* [Exercise prompt]
Reproduce the data from its first line up to and including the line containing "click(x=76, y=75)". Omit the pictures from your copy.

* [Recorded data]
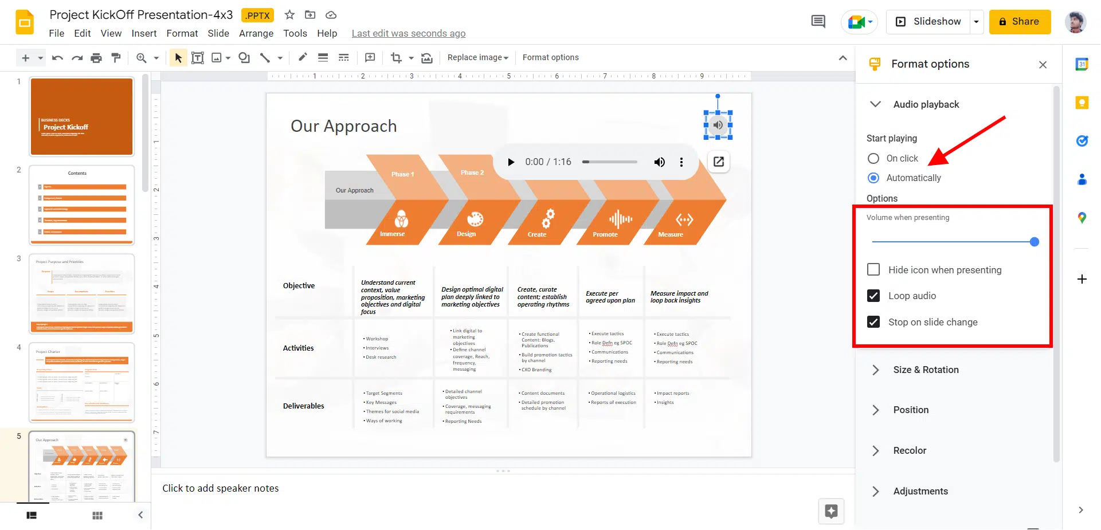Select the On click radio button
The image size is (1101, 530).
click(x=873, y=159)

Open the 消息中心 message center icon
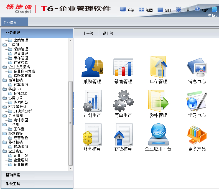(197, 67)
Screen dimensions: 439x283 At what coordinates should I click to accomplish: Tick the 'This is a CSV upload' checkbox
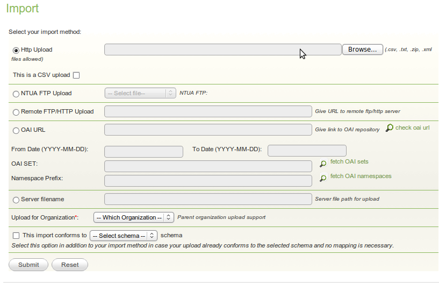click(x=76, y=75)
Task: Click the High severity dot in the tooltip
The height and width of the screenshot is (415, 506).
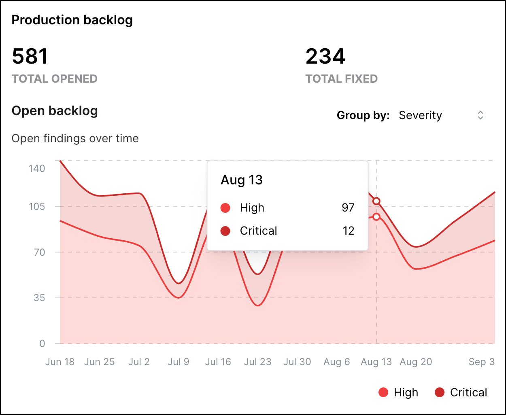Action: (x=225, y=208)
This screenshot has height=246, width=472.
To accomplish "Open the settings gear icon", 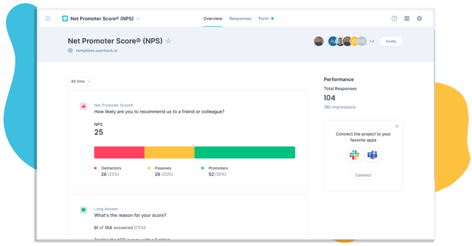I will tap(419, 18).
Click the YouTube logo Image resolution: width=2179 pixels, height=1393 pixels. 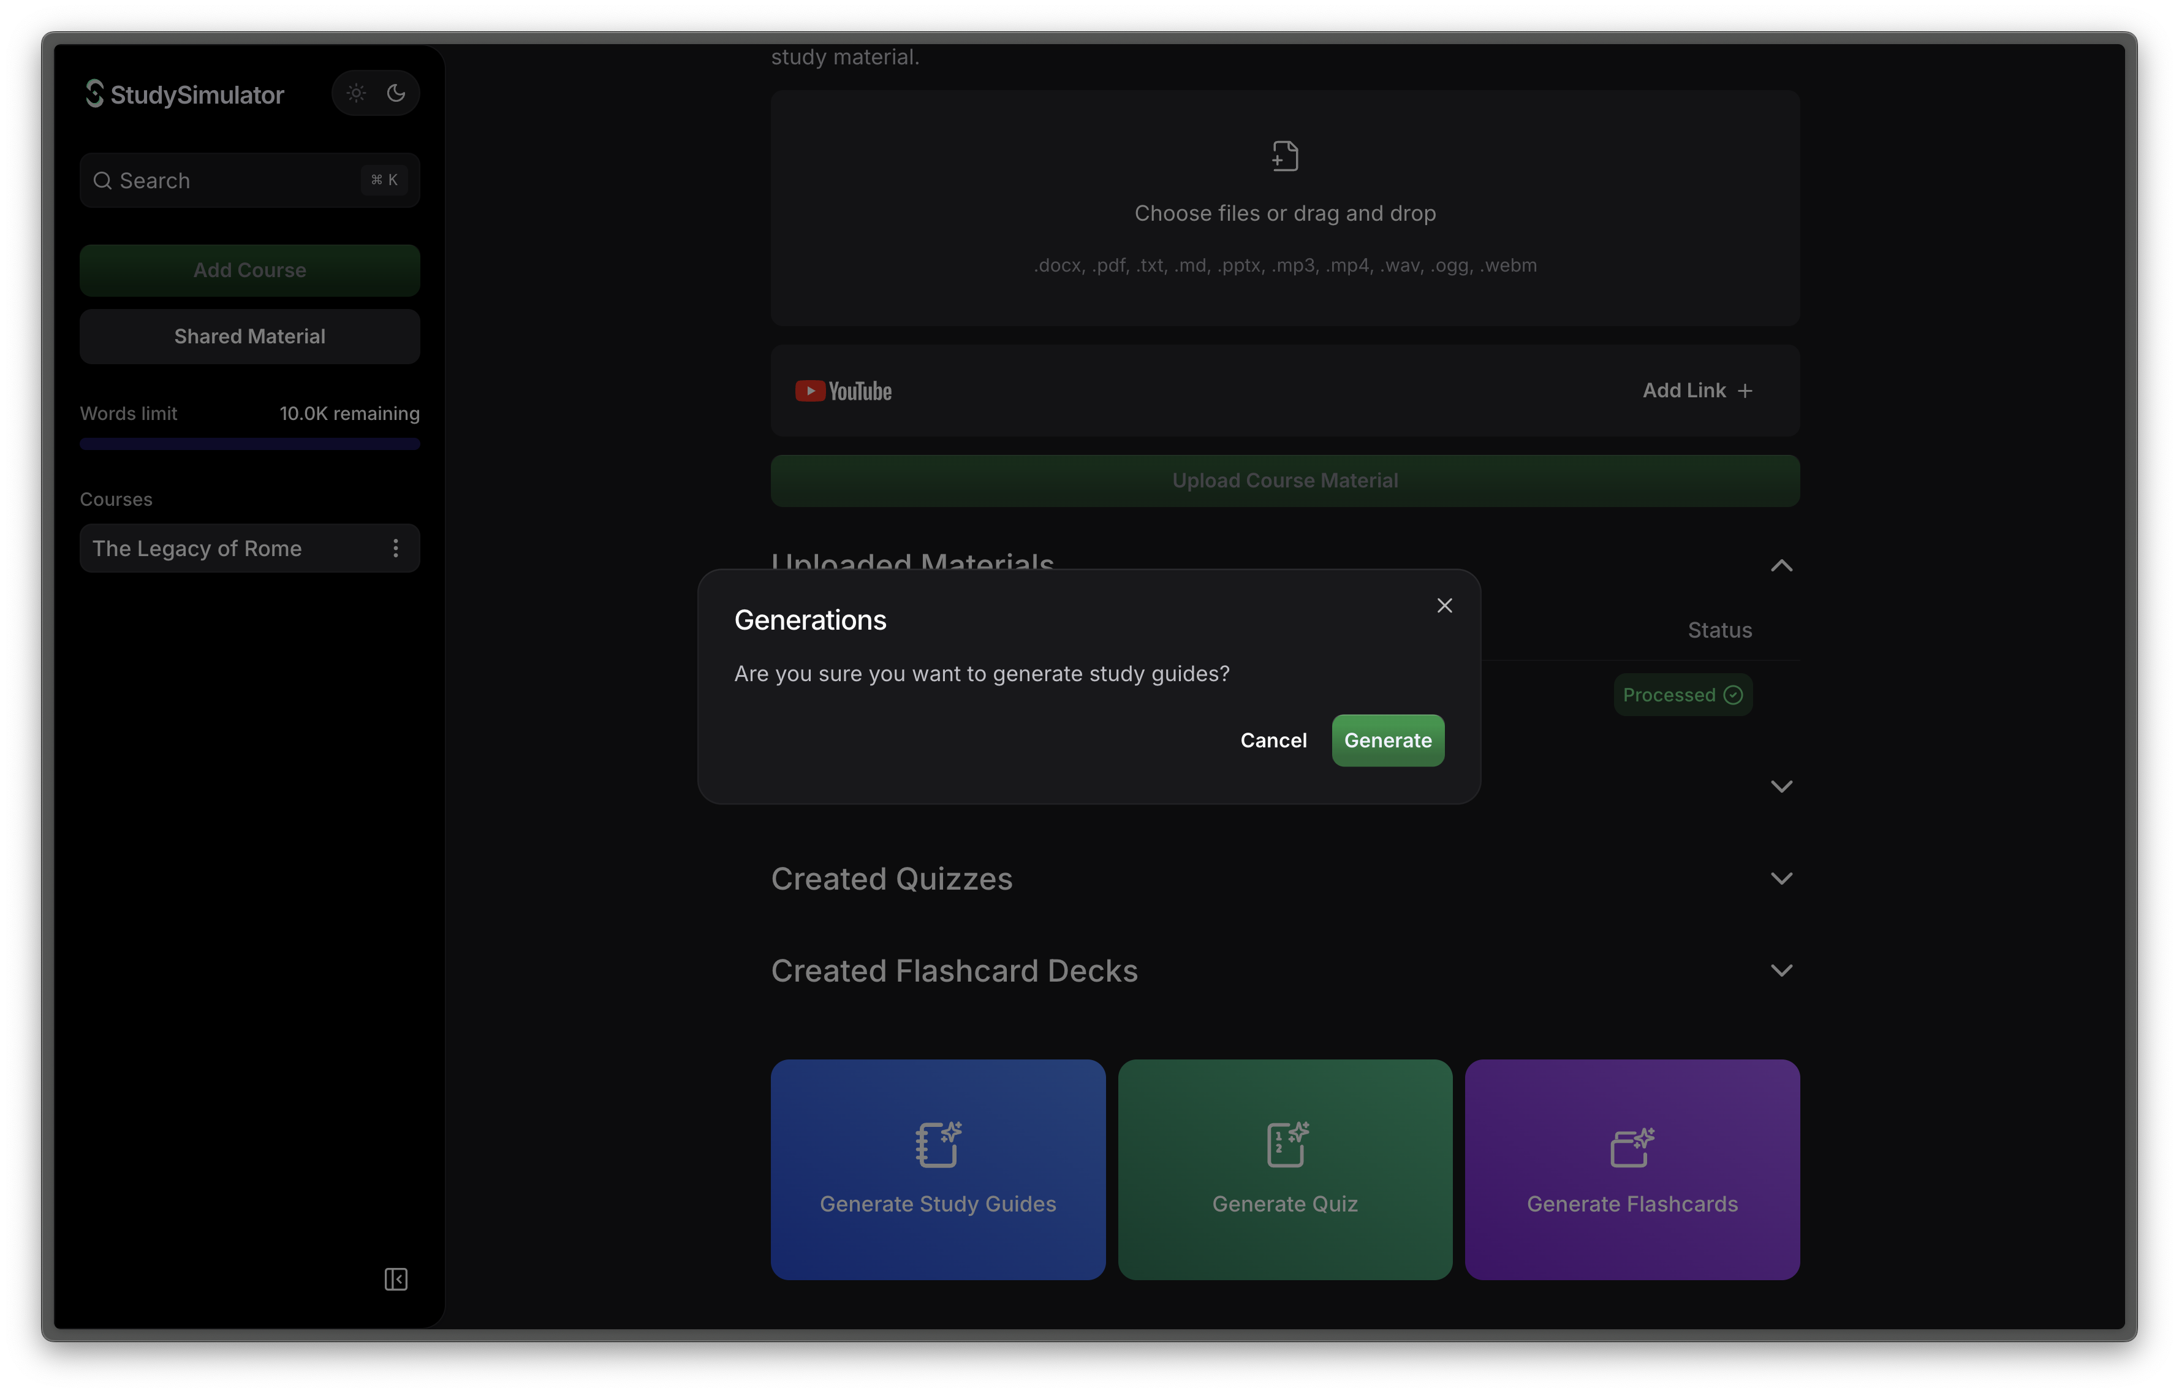pos(843,391)
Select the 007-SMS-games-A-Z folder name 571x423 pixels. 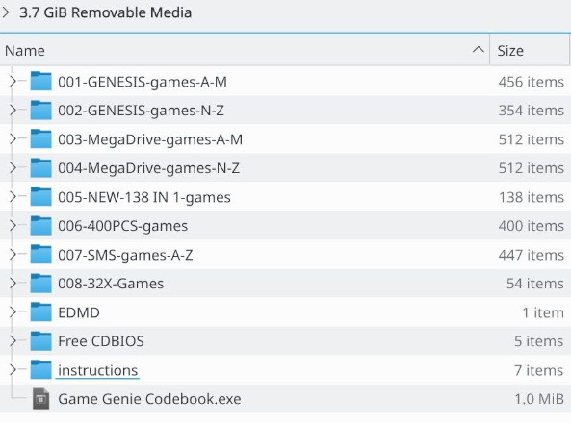click(125, 255)
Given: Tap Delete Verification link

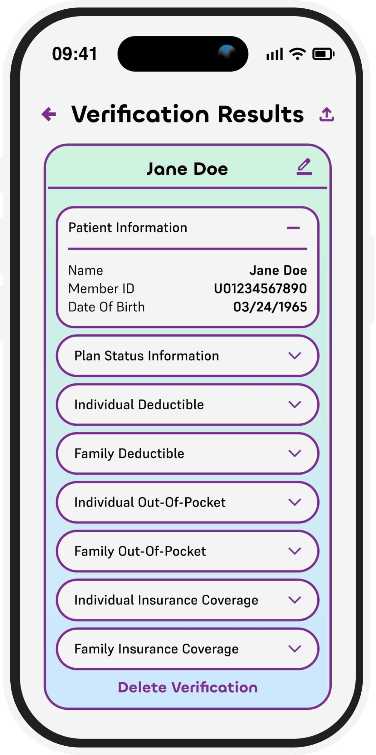Looking at the screenshot, I should pyautogui.click(x=188, y=688).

* [Answer to this task]
Select the On click radio button
The image size is (1101, 530).
click(x=873, y=159)

Open the 消息中心 message center icon
(197, 67)
Screen dimensions: 439x283 At what coordinates should I click to accomplish: Tick the 'This is a CSV upload' checkbox
click(x=76, y=75)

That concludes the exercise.